-- Start RECORDS FOR THIS TASK --

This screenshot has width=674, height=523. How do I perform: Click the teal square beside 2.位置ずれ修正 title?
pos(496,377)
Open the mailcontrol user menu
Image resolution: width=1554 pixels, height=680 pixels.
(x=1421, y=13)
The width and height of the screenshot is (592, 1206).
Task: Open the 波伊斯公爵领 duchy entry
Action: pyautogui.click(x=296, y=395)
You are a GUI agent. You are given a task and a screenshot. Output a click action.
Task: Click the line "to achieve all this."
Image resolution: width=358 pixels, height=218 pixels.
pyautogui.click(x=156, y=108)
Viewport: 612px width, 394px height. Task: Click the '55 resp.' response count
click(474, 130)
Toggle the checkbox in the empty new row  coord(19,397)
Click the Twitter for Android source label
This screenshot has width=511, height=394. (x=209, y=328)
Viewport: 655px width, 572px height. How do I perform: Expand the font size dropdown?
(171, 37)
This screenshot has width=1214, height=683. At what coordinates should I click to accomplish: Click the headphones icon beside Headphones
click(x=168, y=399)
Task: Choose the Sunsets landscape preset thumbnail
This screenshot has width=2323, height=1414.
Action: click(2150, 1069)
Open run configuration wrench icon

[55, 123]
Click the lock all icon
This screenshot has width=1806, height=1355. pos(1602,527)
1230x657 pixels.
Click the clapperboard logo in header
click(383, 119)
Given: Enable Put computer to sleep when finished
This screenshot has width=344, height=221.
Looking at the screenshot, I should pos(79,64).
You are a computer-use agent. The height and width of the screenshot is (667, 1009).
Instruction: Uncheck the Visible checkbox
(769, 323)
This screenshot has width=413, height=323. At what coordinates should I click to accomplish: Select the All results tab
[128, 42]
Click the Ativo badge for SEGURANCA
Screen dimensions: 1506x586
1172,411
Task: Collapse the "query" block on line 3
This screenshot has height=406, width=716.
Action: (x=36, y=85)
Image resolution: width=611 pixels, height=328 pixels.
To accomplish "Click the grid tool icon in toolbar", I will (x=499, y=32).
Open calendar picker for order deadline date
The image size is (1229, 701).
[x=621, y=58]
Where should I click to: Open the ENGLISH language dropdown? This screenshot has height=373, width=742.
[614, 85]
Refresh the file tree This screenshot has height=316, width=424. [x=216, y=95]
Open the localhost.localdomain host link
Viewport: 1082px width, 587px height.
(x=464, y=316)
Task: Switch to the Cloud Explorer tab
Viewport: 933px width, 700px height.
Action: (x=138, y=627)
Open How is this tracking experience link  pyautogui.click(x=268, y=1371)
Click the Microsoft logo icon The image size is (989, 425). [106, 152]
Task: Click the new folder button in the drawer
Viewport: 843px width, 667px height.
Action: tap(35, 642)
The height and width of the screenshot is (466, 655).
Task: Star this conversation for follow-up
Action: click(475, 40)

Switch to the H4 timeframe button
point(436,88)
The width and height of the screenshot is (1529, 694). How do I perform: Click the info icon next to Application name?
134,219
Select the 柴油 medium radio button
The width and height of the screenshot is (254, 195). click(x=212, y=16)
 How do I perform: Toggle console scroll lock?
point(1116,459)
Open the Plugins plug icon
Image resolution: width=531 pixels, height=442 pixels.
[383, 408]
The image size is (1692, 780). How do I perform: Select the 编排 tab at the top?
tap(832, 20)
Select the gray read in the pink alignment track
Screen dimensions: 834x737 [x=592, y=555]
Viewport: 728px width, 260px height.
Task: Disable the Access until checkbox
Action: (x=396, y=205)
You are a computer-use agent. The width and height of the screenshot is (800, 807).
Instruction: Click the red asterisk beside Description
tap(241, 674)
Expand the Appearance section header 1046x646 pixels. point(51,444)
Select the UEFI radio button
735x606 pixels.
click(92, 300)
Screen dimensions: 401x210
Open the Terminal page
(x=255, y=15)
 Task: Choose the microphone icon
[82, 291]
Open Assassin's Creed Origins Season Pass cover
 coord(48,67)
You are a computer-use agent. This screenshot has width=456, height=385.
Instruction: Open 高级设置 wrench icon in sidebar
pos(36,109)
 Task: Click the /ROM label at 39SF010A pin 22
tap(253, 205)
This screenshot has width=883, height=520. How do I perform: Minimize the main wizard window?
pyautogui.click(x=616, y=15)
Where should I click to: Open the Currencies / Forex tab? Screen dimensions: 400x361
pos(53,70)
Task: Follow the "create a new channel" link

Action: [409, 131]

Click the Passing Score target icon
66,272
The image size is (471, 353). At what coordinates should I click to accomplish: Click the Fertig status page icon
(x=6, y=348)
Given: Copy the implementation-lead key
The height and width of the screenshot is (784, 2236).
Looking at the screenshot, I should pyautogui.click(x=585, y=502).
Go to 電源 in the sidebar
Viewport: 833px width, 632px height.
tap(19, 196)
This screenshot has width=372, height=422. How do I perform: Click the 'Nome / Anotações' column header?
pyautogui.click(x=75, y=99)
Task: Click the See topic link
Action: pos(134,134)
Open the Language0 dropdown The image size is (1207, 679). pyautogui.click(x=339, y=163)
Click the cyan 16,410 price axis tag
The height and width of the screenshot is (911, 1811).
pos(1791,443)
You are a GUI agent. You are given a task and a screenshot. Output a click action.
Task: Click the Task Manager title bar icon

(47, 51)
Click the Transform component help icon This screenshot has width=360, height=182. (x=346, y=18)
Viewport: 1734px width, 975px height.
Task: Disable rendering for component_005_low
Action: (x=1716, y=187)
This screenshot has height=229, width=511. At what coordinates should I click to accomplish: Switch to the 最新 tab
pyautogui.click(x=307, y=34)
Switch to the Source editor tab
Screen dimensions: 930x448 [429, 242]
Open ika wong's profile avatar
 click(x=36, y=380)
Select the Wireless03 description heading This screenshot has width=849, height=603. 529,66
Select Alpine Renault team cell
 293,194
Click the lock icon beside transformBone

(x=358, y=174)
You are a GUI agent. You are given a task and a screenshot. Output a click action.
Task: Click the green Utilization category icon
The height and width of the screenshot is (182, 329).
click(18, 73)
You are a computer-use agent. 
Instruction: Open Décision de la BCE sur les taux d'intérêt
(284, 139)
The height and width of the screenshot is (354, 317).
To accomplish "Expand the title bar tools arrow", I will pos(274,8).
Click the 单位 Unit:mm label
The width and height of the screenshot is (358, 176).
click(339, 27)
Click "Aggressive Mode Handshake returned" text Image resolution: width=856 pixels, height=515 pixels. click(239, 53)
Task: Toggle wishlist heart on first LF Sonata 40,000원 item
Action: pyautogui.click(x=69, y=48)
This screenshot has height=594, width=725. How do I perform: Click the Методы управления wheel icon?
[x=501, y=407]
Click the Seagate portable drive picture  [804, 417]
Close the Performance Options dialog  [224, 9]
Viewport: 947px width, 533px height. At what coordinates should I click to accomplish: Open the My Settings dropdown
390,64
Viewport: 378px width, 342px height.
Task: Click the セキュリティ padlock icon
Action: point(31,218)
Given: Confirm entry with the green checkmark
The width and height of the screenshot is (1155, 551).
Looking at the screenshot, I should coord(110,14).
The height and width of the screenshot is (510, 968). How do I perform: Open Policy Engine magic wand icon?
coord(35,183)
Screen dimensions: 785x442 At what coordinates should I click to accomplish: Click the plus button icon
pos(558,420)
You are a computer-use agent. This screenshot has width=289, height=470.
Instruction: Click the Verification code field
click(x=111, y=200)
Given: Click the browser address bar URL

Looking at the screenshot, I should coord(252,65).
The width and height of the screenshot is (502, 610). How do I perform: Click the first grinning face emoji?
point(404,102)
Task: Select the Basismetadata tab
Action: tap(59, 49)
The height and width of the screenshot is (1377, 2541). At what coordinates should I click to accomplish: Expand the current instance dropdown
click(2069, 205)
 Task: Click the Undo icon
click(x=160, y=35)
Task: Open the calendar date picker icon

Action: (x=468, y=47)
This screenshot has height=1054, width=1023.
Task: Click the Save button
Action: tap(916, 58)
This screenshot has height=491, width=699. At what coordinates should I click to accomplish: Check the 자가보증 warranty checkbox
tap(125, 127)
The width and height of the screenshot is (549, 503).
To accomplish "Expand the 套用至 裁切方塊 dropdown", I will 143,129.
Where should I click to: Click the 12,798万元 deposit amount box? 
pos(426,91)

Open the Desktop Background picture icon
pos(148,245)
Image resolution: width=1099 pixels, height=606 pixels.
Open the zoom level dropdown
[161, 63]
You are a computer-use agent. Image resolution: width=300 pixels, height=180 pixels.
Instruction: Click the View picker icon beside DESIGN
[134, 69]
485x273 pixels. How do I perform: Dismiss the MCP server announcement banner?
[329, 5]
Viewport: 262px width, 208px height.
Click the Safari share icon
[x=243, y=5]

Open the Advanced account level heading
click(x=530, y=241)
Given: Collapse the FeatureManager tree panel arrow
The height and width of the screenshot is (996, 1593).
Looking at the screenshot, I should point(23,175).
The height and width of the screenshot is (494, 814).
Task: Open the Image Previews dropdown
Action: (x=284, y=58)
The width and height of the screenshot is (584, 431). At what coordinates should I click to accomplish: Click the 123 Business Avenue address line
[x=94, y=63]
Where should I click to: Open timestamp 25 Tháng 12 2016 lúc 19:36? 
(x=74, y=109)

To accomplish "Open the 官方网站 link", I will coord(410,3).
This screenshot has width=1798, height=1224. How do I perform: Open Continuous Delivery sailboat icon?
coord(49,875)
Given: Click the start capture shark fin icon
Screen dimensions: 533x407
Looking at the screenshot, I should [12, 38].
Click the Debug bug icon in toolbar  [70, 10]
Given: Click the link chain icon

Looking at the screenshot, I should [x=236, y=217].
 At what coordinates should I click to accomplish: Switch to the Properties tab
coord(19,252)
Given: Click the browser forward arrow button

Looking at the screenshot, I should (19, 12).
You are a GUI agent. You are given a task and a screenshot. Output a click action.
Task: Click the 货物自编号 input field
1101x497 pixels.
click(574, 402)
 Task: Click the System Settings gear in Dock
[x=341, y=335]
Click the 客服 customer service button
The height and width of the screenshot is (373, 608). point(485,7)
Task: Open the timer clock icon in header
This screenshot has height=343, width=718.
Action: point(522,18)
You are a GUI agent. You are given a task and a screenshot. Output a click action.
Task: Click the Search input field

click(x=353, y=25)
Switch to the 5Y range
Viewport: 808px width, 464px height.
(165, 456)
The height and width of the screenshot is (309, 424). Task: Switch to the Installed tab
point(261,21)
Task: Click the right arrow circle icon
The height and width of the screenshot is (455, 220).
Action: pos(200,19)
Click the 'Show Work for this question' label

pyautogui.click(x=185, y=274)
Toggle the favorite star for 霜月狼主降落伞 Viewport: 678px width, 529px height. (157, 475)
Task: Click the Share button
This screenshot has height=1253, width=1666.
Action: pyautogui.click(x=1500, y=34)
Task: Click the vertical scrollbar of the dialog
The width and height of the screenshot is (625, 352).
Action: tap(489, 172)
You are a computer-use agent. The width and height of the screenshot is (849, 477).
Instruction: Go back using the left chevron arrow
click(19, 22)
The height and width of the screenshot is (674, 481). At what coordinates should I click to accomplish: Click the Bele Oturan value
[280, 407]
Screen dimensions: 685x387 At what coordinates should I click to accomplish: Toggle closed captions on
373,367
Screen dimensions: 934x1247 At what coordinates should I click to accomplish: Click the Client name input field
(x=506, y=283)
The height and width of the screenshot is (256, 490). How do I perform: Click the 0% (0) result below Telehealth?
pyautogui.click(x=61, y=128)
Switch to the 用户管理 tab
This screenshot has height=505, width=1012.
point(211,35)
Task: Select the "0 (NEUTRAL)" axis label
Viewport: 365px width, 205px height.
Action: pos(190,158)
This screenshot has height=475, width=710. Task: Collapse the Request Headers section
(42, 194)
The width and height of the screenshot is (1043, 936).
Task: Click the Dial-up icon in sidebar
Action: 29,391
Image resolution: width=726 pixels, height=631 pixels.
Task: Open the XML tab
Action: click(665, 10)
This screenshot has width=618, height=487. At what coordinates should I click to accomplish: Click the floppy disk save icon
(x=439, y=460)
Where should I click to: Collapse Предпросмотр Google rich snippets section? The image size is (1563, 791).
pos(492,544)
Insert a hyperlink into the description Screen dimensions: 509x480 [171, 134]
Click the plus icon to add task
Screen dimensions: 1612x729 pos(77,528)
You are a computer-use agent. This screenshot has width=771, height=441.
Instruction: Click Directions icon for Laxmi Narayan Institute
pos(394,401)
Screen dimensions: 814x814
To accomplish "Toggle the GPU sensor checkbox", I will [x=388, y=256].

-- End RECORDS FOR THIS TASK --

## TASK PROMPT:
Please find every line in the records above that contains the word "plus", and copy each of those lines.

## THE RESPONSE:
Screen dimensions: 785x442 At what coordinates should I click to accomplish: Click the plus button icon
Click the plus icon to add task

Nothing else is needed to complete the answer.